O Chelsea, no geral, sabe a hora de dar um basta para a busca de renovação. Acertou, por exemplo, com Ashley Cole, Michael Essien e Didier Drogba. Em outros casos, como os de Frank Lampard e Petr Cech, uma discussão é válida, mas ambos são justificáveis e a polêmica acabou sendo maior por conta de seus destinos, que foram em rivais da Inglaterra. Entretanto, tecnicamente, não houve uma perda tão significativa. Ao argumentar sobre Lampard, pode-se dizer que seu declínio técnico era cada vez mais evidente, e, desta forma, foi o momento certo para cortar relações. A prova disso foi seu rendimento apenas razoável na temporada seguinte pelo Manchester City. Já Cech, certamente, ainda havia muito o que jogar pelo Chelsea, mas existia uma pressão para que Courtois, também excelente goleiro, tivesse sua chance. Tudo acaba se encaixando.

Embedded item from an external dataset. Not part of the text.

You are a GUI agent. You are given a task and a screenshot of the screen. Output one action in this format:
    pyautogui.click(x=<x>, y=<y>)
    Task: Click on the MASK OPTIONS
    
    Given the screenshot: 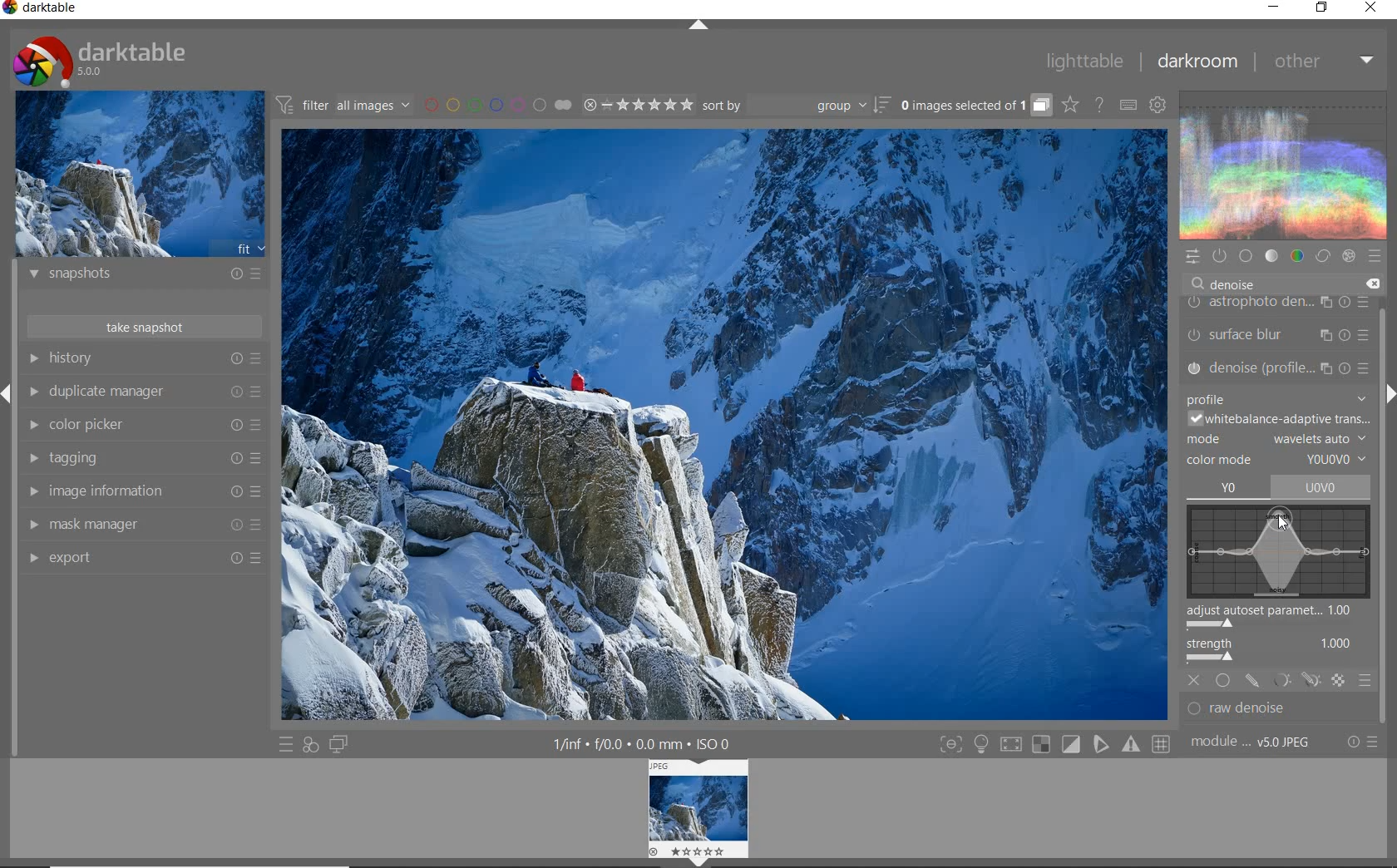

Mas, em um caso mais recente e que causou muita repercussão, é difícil argumentar a favor. John Terry, zagueiro e capitão da equipe inglesa, de 35 anos, não terá seu contrato renovado para a próxima temporada. Ele, que completou 20 anos de Chelsea em 2015 (contando categorias de base), esteve na seleção da última Premier League, mostrando que ainda tem muito vigor físico e, tecnicamente, segue demonstrando muito talento. Foi responsável por comandar a melhor defesa da competição, atuando ao lado de um inconstante Gary Cahill (que também esteve no onze ideal da PL, sem muita justiça)
A temporada 2015/16 chegou e trouxe muitos problemas para o Chelsea. Lesões, baixo rendimento de todo o elenco e evidentes problemas de comando que resultaram na demissão de José Mourinho e em uma péssima campanha na Premier League. E, é claro que em meio a tantas complicações, Terry não passou batido. Teve más atuações, falhas individuais e foi ofuscado por Kurt Zouma, que esteve melhor em relação ao veterano na maioria das partidas em que jogou. Isso tudo seria um argumento sólido para sustentar sua saída, correto? Não.

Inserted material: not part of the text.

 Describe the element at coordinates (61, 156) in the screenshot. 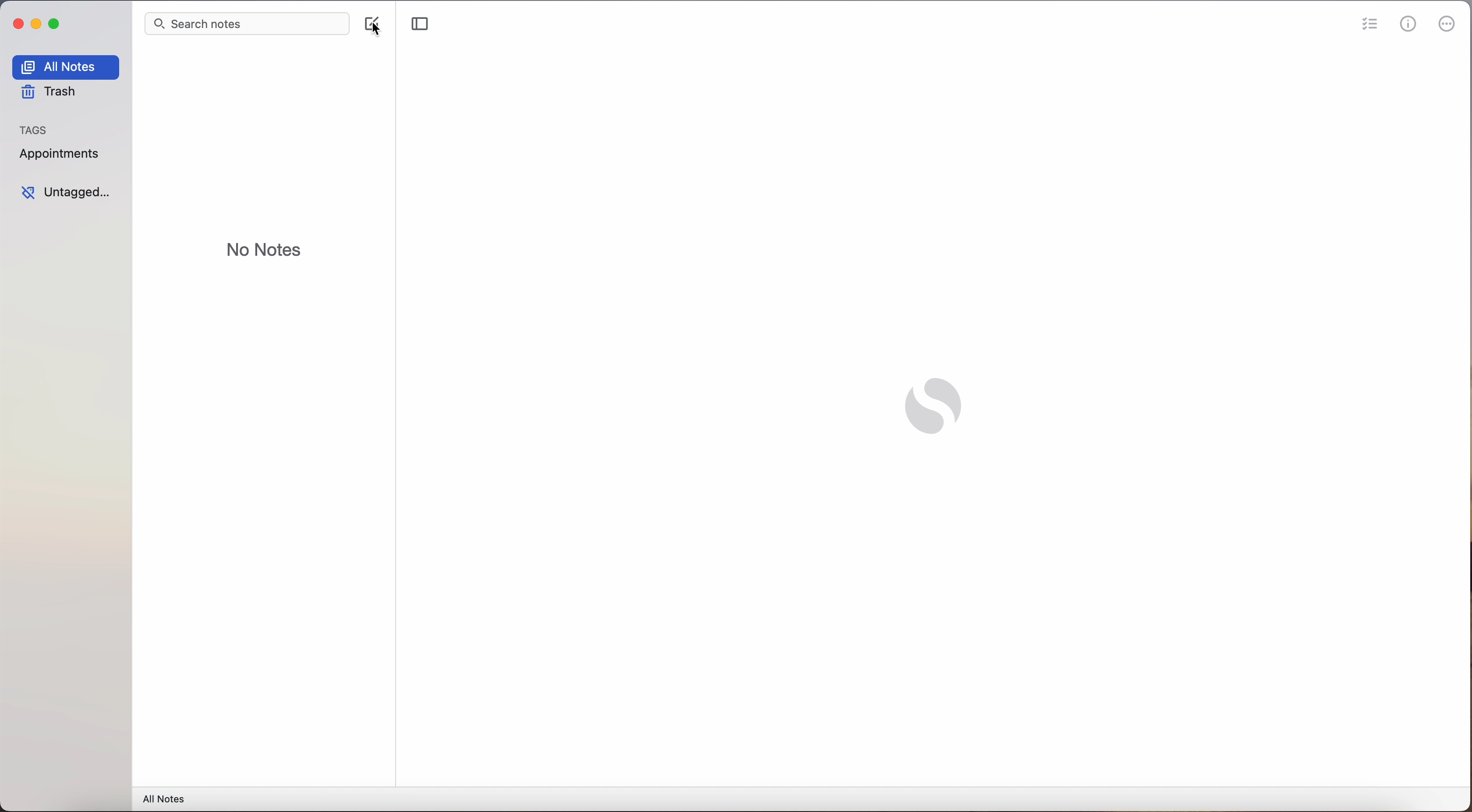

Como já dito, o Chelsea versão 2015/16 foi um grande desastre, especialmente durante o período pré-Hiddink. E, ao enumerar os problemas táticos da equipe, é possível fazer uma lista, mas aqui serão tocados os dois pontos mais importantes. Nas laterais, existe uma grande inconstância, especialmente com Ivanovic. que faz a pior temporada de sua carreira. A outra questão são os volantes. Matic sempre se destacou por seu poder de desarme e movimentação sem a bola, fechando bem os espaços e apresentando muita inteligência para prever a conclusão das jogadas adversárias. Mas, na versão atual, isso se perdeu. O jogador tornou-se afoito na saída de jogo, sua recomposição geralmente é lenta e os desarmes estão cada vez mais ausentes. Seu companheiro de posição, Fàbregas, sempre teve dificuldades ao cumprir um papel tático mais voltado para a marcação, e esse fator se segue. Porém, ao tentar ser mais presente no campo defensivo, teve seu talento ofensivo desperdiçado. Assim, figuras limitadas como Mikel e Ramires (já transferido para a China), tornaram-se constantes na equipe titular e, mesmo fazendo o básico, não deixaram de comprometer.
E, dessa forma, os zagueiros acabam tendo que se desdobrar, hora para cobrir laterais, hora para tentar antecipar jogadas e arriscar um espaço considerável em sua área. Terry é um zagueiro de sobra, enfrentando dificuldades para antecipação e cobertura, já que, com sua idade, a velocidade se perdeu consideravelmente. Ou seja: se o jogador cometeu algumas falhas, é necessário observar a origem do problema e buscar a correção de erros primordiais. Culpar uma peça individual pela conclusão de determinada jogada é um recurso muito simples e preguiçoso.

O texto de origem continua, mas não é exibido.